Working from the records below, repeat exactly the lines starting at the line that contains "Viewport: 1366px width, 728px" and ending at the line that contains "This screenshot has width=690, height=420.", inclusive.

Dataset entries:
◇ ◇ ◇
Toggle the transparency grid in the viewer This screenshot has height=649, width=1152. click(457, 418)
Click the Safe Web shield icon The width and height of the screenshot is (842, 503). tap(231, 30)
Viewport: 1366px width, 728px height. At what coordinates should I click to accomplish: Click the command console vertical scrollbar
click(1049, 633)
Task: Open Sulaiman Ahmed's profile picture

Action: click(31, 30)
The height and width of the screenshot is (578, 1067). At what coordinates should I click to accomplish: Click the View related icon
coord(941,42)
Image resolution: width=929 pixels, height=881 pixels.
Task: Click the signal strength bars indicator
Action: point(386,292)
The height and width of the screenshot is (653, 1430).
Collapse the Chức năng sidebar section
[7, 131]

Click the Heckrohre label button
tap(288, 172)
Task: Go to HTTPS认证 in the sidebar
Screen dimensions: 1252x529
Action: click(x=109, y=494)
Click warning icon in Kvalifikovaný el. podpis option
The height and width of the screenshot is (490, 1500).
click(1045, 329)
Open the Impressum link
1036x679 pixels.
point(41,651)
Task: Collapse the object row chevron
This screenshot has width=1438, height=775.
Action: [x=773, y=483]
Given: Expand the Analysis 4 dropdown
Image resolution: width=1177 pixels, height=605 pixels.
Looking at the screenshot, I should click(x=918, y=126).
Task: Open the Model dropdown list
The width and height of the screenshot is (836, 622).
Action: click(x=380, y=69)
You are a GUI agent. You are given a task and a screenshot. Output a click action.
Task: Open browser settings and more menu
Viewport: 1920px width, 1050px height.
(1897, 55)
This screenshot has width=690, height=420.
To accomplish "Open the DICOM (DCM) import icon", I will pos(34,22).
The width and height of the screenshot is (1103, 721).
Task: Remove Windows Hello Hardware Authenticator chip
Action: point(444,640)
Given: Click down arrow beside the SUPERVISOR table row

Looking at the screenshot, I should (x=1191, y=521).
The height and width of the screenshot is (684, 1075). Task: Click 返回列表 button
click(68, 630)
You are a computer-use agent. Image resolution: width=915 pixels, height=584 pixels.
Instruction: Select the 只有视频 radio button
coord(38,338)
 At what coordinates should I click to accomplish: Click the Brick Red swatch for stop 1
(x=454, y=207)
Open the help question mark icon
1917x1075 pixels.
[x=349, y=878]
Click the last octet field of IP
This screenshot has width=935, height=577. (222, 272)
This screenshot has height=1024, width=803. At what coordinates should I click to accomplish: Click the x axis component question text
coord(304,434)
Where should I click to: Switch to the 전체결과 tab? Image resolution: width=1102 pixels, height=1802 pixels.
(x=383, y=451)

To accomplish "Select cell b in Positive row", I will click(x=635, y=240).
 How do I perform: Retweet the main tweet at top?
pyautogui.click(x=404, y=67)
◇ ◇ ◇
» **Your solution**:
Viewport: 1366px width, 728px height. At what coordinates should I click to accomplish: Click the command console vertical scrollbar
click(1049, 633)
Task: Open Sulaiman Ahmed's profile picture

Action: click(31, 30)
The height and width of the screenshot is (578, 1067). At what coordinates should I click to accomplish: Click the View related icon
coord(941,42)
Image resolution: width=929 pixels, height=881 pixels.
Task: Click the signal strength bars indicator
Action: point(386,292)
The height and width of the screenshot is (653, 1430).
Collapse the Chức năng sidebar section
[7, 131]

Click the Heckrohre label button
tap(288, 172)
Task: Go to HTTPS认证 in the sidebar
Screen dimensions: 1252x529
Action: click(x=109, y=494)
Click warning icon in Kvalifikovaný el. podpis option
The height and width of the screenshot is (490, 1500).
click(1045, 329)
Open the Impressum link
1036x679 pixels.
point(41,651)
Task: Collapse the object row chevron
This screenshot has width=1438, height=775.
Action: [x=773, y=483]
Given: Expand the Analysis 4 dropdown
Image resolution: width=1177 pixels, height=605 pixels.
Looking at the screenshot, I should click(x=918, y=126).
Task: Open the Model dropdown list
The width and height of the screenshot is (836, 622).
Action: click(x=380, y=69)
You are a GUI agent. You are given a task and a screenshot. Output a click action.
Task: Open browser settings and more menu
Viewport: 1920px width, 1050px height.
(1897, 55)
This screenshot has width=690, height=420.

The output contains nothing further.